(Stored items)
○ ○ ○

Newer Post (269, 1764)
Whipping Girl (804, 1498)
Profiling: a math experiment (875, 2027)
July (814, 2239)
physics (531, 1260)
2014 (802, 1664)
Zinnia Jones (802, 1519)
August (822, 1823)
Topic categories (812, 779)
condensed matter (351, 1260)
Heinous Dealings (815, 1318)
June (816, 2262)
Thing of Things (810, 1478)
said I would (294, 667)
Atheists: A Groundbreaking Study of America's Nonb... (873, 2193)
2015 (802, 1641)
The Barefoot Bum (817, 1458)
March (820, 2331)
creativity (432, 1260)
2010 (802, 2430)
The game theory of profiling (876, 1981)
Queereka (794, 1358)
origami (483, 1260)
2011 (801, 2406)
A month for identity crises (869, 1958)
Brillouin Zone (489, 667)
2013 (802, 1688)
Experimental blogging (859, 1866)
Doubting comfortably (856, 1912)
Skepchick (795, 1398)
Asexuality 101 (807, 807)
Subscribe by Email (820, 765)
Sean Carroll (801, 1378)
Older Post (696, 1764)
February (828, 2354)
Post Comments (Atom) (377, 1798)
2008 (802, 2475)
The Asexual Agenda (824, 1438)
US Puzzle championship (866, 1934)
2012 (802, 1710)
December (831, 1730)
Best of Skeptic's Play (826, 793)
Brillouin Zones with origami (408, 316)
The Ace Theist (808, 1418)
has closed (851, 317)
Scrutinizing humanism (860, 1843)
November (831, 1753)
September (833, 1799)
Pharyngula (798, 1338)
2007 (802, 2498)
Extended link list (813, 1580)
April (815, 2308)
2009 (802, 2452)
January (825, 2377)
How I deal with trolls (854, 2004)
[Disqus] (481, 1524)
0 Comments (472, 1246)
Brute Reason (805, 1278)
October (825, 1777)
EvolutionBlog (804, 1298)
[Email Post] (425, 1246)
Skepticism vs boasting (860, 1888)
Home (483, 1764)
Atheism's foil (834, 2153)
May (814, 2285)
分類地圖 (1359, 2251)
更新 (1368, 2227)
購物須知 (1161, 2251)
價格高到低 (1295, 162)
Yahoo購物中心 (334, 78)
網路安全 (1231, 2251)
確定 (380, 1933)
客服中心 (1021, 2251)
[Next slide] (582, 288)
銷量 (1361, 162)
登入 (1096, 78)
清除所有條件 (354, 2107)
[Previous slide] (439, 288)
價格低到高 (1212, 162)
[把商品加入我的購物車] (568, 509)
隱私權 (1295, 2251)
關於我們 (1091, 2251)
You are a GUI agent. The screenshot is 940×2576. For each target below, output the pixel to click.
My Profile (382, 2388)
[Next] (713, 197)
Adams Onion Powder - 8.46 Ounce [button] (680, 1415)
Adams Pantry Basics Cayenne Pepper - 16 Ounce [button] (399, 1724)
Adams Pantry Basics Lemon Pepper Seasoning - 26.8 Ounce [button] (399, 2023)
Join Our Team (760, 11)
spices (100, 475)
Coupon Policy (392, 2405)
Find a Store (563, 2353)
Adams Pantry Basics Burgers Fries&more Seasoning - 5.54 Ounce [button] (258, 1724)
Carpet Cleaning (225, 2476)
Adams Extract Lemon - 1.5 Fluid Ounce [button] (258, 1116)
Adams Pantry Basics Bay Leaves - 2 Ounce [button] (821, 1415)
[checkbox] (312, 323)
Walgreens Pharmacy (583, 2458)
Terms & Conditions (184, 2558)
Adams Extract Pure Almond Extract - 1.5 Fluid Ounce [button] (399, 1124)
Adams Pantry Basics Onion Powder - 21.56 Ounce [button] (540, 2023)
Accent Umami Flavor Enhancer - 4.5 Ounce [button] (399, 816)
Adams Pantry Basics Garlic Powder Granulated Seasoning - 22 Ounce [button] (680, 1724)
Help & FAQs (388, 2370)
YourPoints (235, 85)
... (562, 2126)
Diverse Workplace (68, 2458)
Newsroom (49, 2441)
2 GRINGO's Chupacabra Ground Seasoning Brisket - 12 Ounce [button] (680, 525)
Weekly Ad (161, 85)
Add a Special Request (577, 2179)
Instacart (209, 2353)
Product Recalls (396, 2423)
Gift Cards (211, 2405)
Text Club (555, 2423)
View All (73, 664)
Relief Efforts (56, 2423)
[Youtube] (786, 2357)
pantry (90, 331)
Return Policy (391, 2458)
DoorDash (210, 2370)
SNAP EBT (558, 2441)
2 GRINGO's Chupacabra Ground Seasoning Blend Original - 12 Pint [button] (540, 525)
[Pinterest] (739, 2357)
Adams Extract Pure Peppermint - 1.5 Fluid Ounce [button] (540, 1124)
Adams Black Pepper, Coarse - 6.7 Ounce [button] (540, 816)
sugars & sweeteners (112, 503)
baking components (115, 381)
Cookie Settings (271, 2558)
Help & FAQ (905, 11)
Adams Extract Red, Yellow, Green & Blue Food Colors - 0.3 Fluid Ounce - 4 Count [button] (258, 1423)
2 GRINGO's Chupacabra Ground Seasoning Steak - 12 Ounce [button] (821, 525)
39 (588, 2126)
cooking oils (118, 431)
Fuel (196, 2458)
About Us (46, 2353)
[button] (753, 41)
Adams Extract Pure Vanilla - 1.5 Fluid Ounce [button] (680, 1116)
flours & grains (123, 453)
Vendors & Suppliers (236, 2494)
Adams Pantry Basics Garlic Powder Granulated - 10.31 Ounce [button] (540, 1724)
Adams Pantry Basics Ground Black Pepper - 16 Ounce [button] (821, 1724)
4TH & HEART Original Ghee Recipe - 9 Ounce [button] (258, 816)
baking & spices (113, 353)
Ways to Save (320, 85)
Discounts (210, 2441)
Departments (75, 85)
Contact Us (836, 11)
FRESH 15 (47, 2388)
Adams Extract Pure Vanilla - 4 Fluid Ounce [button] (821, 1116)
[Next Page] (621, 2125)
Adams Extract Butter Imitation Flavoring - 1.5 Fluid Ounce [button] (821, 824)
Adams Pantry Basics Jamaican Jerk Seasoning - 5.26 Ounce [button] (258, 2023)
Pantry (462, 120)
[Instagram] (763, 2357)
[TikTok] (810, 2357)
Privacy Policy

○ ○ ○

» **What the exercise asks**:
For this exercise, give every entry again exactly as it appears.

» **Response to the task**:
Newer Post (269, 1764)
Whipping Girl (804, 1498)
Profiling: a math experiment (875, 2027)
July (814, 2239)
physics (531, 1260)
2014 (802, 1664)
Zinnia Jones (802, 1519)
August (822, 1823)
Topic categories (812, 779)
condensed matter (351, 1260)
Heinous Dealings (815, 1318)
June (816, 2262)
Thing of Things (810, 1478)
said I would (294, 667)
Atheists: A Groundbreaking Study of America's Nonb... (873, 2193)
2015 (802, 1641)
The Barefoot Bum (817, 1458)
March (820, 2331)
creativity (432, 1260)
2010 (802, 2430)
The game theory of profiling (876, 1981)
Queereka (794, 1358)
origami (483, 1260)
2011 (801, 2406)
A month for identity crises (869, 1958)
Brillouin Zone (489, 667)
2013 (802, 1688)
Experimental blogging (859, 1866)
Doubting comfortably (856, 1912)
Skepchick (795, 1398)
Asexuality 101 (807, 807)
Subscribe by Email (820, 765)
Sean Carroll (801, 1378)
Older Post (696, 1764)
February (828, 2354)
Post Comments (Atom) (377, 1798)
2008 (802, 2475)
The Asexual Agenda (824, 1438)
US Puzzle championship (866, 1934)
2012 (802, 1710)
December (831, 1730)
Best of Skeptic's Play (826, 793)
Brillouin Zones with origami (408, 316)
The Ace Theist (808, 1418)
has closed (851, 317)
Scrutinizing humanism (860, 1843)
November (831, 1753)
September (833, 1799)
Pharyngula (798, 1338)
2007 (802, 2498)
Extended link list (813, 1580)
April (815, 2308)
2009 (802, 2452)
January (825, 2377)
How I deal with trolls (854, 2004)
[Disqus] (481, 1524)
0 Comments (472, 1246)
Brute Reason (805, 1278)
October (825, 1777)
EvolutionBlog (804, 1298)
[Email Post] (425, 1246)
Skepticism vs boasting (860, 1888)
Home (483, 1764)
Atheism's foil (834, 2153)
May (814, 2285)
分類地圖 (1359, 2251)
更新 (1368, 2227)
購物須知 (1161, 2251)
價格高到低 (1295, 162)
Yahoo購物中心 (334, 78)
網路安全 (1231, 2251)
確定 (380, 1933)
客服中心 (1021, 2251)
[Next slide] (582, 288)
銷量 (1361, 162)
登入 (1096, 78)
清除所有條件 (354, 2107)
[Previous slide] (439, 288)
價格低到高 (1212, 162)
[把商品加入我的購物車] (568, 509)
隱私權 (1295, 2251)
關於我們 (1091, 2251)
You are a GUI agent. The screenshot is 940×2576. For each target below, output the pixel to click.
My Profile (382, 2388)
[Next] (713, 197)
Adams Onion Powder - 8.46 Ounce [button] (680, 1415)
Adams Pantry Basics Cayenne Pepper - 16 Ounce [button] (399, 1724)
Adams Pantry Basics Lemon Pepper Seasoning - 26.8 Ounce [button] (399, 2023)
Join Our Team (760, 11)
spices (100, 475)
Coupon Policy (392, 2405)
Find a Store (563, 2353)
Adams Pantry Basics Burgers Fries&more Seasoning - 5.54 Ounce [button] (258, 1724)
Carpet Cleaning (225, 2476)
Adams Extract Lemon - 1.5 Fluid Ounce [button] (258, 1116)
Adams Pantry Basics Bay Leaves - 2 Ounce [button] (821, 1415)
[checkbox] (312, 323)
Walgreens Pharmacy (583, 2458)
Terms & Conditions (184, 2558)
Adams Extract Pure Almond Extract - 1.5 Fluid Ounce [button] (399, 1124)
Adams Pantry Basics Onion Powder - 21.56 Ounce [button] (540, 2023)
Accent Umami Flavor Enhancer - 4.5 Ounce [button] (399, 816)
Adams Pantry Basics Garlic Powder Granulated Seasoning - 22 Ounce [button] (680, 1724)
Help & FAQs (388, 2370)
YourPoints (235, 85)
... (562, 2126)
Diverse Workplace (68, 2458)
Newsroom (49, 2441)
2 GRINGO's Chupacabra Ground Seasoning Brisket - 12 Ounce [button] (680, 525)
Weekly Ad (161, 85)
Add a Special Request (577, 2179)
Instacart (209, 2353)
Product Recalls (396, 2423)
Gift Cards (211, 2405)
Text Club (555, 2423)
View All (73, 664)
Relief Efforts (56, 2423)
[Youtube] (786, 2357)
pantry (90, 331)
Return Policy (391, 2458)
DoorDash (210, 2370)
SNAP EBT (558, 2441)
2 GRINGO's Chupacabra Ground Seasoning Blend Original - 12 Pint [button] (540, 525)
[Pinterest] (739, 2357)
Adams Extract Pure Peppermint - 1.5 Fluid Ounce [button] (540, 1124)
Adams Black Pepper, Coarse - 6.7 Ounce [button] (540, 816)
sugars & sweeteners (112, 503)
baking components (115, 381)
Cookie Settings (271, 2558)
Help & FAQ (905, 11)
Adams Extract Red, Yellow, Green & Blue Food Colors - 0.3 Fluid Ounce - 4 Count [button] (258, 1423)
2 GRINGO's Chupacabra Ground Seasoning Steak - 12 Ounce [button] (821, 525)
39 (588, 2126)
cooking oils (118, 431)
Fuel (196, 2458)
About Us (46, 2353)
[button] (753, 41)
Adams Extract Pure Vanilla - 1.5 Fluid Ounce [button] (680, 1116)
flours & grains (123, 453)
Vendors & Suppliers (236, 2494)
Adams Pantry Basics Garlic Powder Granulated - 10.31 Ounce [button] (540, 1724)
Adams Pantry Basics Ground Black Pepper - 16 Ounce [button] (821, 1724)
4TH & HEART Original Ghee Recipe - 9 Ounce [button] (258, 816)
baking & spices (113, 353)
Ways to Save (320, 85)
Discounts (210, 2441)
Departments (75, 85)
Contact Us (836, 11)
FRESH 15 (47, 2388)
Adams Extract Pure Vanilla - 4 Fluid Ounce [button] (821, 1116)
[Next Page] (621, 2125)
Adams Extract Butter Imitation Flavoring - 1.5 Fluid Ounce [button] (821, 824)
Adams Pantry Basics Jamaican Jerk Seasoning - 5.26 Ounce [button] (258, 2023)
Pantry (462, 120)
[Instagram] (763, 2357)
[TikTok] (810, 2357)
Privacy Policy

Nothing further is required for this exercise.